- [Problem]
Reproduce the full article below about Bay Area nurses in Puerto Rico word for word.

===== Passage

Bay Area Nurses Improvise as First Responders

Nurses went to Puerto Rico as medical personnel but served as first responders to people not yet reached by FEMA.

(Photo courtesy of National Nurses United)

A group of nearly 20 Bay Area nurses who flew to Puerto Rico after Hurricane Maria found that they were often the first to reach Americans in desperate need of basic necessities — several weeks after the storm made impact.

The total group of 50 nurses with the Registered Nurse Response Network (RNRN), of Oakland’s National Nurses United, went to offer medical help in Puerto Rico but quickly turned their visit into a broad humanitarian mission and returned last week.

Nurses drove in minivans of supplies all over the island to find that the biggest immediate need was water, then food and shelter. In addition to medical supplies, the nurses handed out what food they could, even giving away their own lunches or spending their own money to buy what they could, says Kaiser Permanente nurse Ruth Somera.

UCSF nurse Erin Carrera in Puerto Rico (Courtesy photo)

 

 

Now, some of the RNRN group is headed to Washington, D.C. to join Democratic legislators like House Minority Leader Nancy Pelosi on Capitol Hill Thursday to share what they saw during their two-week trip — and, to warn of deep worry over a looming health crisis from islanders forced to drink contaminated water.

==========
===== Provided data

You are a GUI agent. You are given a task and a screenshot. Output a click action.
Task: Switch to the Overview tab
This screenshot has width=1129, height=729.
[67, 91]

==========

- [Exercise answer]
Bay Area Nurses Improvise as First Responders

Nurses went to Puerto Rico as medical personnel but served as first responders to people not yet reached by FEMA.

(Photo courtesy of National Nurses United)

A group of nearly 20 Bay Area nurses who flew to Puerto Rico after Hurricane Maria found that they were often the first to reach Americans in desperate need of basic necessities — several weeks after the storm made impact.

The total group of 50 nurses with the Registered Nurse Response Network (RNRN), of Oakland’s National Nurses United, went to offer medical help in Puerto Rico but quickly turned their visit into a broad humanitarian mission and returned last week.

Nurses drove in minivans of supplies all over the island to find that the biggest immediate need was water, then food and shelter. In addition to medical supplies, the nurses handed out what food they could, even giving away their own lunches or spending their own money to buy what they could, says Kaiser Permanente nurse Ruth Somera.

UCSF nurse Erin Carrera in Puerto Rico (Courtesy photo)

 

 

Now, some of the RNRN group is headed to Washington, D.C. to join Democratic legislators like House Minority Leader Nancy Pelosi on Capitol Hill Thursday to share what they saw during their two-week trip — and, to warn of deep worry over a looming health crisis from islanders forced to drink contaminated water.